* Exercise description:
Retype every one of the records below, line by line, without altering any character.
— START Records shown —
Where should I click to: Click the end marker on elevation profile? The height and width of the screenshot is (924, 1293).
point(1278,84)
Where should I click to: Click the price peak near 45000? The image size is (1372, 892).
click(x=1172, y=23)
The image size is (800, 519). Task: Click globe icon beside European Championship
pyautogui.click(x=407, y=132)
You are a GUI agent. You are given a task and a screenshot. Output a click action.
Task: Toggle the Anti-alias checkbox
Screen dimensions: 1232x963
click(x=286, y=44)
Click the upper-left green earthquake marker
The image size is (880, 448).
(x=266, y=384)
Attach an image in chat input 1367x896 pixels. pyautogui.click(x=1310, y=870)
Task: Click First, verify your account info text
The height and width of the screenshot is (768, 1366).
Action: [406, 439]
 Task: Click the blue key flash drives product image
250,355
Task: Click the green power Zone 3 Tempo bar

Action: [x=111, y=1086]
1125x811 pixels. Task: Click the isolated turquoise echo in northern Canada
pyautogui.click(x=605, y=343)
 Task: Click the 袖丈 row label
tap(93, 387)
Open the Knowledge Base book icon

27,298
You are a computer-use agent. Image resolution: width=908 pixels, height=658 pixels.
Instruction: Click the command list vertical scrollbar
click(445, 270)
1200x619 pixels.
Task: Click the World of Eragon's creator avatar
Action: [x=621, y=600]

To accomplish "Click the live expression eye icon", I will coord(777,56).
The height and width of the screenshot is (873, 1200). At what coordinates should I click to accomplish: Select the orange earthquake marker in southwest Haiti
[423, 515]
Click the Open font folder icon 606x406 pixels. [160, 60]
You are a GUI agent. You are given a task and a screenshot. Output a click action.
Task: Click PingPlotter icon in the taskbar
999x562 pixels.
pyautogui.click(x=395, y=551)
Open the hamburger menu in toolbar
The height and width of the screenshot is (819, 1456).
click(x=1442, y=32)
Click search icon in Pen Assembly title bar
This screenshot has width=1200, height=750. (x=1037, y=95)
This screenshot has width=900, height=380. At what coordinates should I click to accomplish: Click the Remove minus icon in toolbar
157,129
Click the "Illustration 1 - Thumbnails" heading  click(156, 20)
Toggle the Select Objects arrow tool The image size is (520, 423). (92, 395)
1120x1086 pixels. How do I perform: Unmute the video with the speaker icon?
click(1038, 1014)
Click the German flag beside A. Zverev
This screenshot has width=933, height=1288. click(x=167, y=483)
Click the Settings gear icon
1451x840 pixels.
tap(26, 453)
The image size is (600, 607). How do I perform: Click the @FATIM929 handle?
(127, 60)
— END Records shown —
* Task answer:
Where should I click to: Click the end marker on elevation profile? The height and width of the screenshot is (924, 1293).
point(1278,84)
Where should I click to: Click the price peak near 45000? The image size is (1372, 892).
click(x=1172, y=23)
The image size is (800, 519). Task: Click globe icon beside European Championship
pyautogui.click(x=407, y=132)
You are a GUI agent. You are given a task and a screenshot. Output a click action.
Task: Toggle the Anti-alias checkbox
Screen dimensions: 1232x963
click(x=286, y=44)
Click the upper-left green earthquake marker
The image size is (880, 448).
(x=266, y=384)
Attach an image in chat input 1367x896 pixels. pyautogui.click(x=1310, y=870)
Task: Click First, verify your account info text
The height and width of the screenshot is (768, 1366).
Action: [406, 439]
 Task: Click the blue key flash drives product image
250,355
Task: Click the green power Zone 3 Tempo bar

Action: [x=111, y=1086]
1125x811 pixels. Task: Click the isolated turquoise echo in northern Canada
pyautogui.click(x=605, y=343)
 Task: Click the 袖丈 row label
tap(93, 387)
Open the Knowledge Base book icon

27,298
You are a computer-use agent. Image resolution: width=908 pixels, height=658 pixels.
Instruction: Click the command list vertical scrollbar
click(445, 270)
1200x619 pixels.
Task: Click the World of Eragon's creator avatar
Action: [x=621, y=600]

To accomplish "Click the live expression eye icon", I will coord(777,56).
The height and width of the screenshot is (873, 1200). At what coordinates should I click to accomplish: Select the orange earthquake marker in southwest Haiti
[423, 515]
Click the Open font folder icon 606x406 pixels. [160, 60]
You are a GUI agent. You are given a task and a screenshot. Output a click action.
Task: Click PingPlotter icon in the taskbar
999x562 pixels.
pyautogui.click(x=395, y=551)
Open the hamburger menu in toolbar
The height and width of the screenshot is (819, 1456).
click(x=1442, y=32)
Click search icon in Pen Assembly title bar
This screenshot has width=1200, height=750. (x=1037, y=95)
This screenshot has width=900, height=380. At what coordinates should I click to accomplish: Click the Remove minus icon in toolbar
157,129
Click the "Illustration 1 - Thumbnails" heading  click(156, 20)
Toggle the Select Objects arrow tool The image size is (520, 423). (92, 395)
1120x1086 pixels. How do I perform: Unmute the video with the speaker icon?
click(1038, 1014)
Click the German flag beside A. Zverev
This screenshot has width=933, height=1288. click(x=167, y=483)
Click the Settings gear icon
1451x840 pixels.
tap(26, 453)
The image size is (600, 607). How do I perform: Click the @FATIM929 handle?
(127, 60)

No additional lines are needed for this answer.